Give the listing as a two-column CSV with columns "request" and "answer", one row per request, from the line with "Find the location of a particular element." through the end of the listing. Put each field in quotes and replace any line breaks with spaces.
---------- Data for the task
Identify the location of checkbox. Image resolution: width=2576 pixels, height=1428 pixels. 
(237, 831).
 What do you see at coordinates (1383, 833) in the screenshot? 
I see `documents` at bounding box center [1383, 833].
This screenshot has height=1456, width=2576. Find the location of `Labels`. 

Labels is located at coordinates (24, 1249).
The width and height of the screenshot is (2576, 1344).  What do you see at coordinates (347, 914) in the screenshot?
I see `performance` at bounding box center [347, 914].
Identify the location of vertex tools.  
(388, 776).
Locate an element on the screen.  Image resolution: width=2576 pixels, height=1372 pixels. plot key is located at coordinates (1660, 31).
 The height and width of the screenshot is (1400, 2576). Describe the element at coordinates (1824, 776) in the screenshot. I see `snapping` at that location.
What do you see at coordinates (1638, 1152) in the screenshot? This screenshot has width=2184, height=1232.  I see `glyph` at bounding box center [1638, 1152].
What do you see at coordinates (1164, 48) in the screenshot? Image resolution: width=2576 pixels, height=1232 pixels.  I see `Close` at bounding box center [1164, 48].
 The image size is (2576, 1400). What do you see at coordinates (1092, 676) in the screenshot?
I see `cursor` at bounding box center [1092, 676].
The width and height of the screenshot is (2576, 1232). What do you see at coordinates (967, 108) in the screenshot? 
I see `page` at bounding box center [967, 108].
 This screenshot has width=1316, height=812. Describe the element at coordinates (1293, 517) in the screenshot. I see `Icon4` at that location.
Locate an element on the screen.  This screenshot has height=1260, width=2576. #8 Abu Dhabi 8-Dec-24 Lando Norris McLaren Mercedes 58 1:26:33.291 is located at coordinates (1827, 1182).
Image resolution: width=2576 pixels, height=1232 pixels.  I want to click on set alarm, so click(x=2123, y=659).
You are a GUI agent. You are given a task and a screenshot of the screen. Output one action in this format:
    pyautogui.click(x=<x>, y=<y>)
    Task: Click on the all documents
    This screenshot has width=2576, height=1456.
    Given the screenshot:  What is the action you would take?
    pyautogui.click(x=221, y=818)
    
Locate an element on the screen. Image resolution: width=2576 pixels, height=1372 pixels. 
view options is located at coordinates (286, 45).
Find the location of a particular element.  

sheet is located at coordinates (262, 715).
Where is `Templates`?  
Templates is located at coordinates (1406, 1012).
--------------------
Written answer -
request,answer
"Find the location of a particular element.","sheet is located at coordinates (262, 715)."
"Where is `Templates`?","Templates is located at coordinates (1406, 1012)."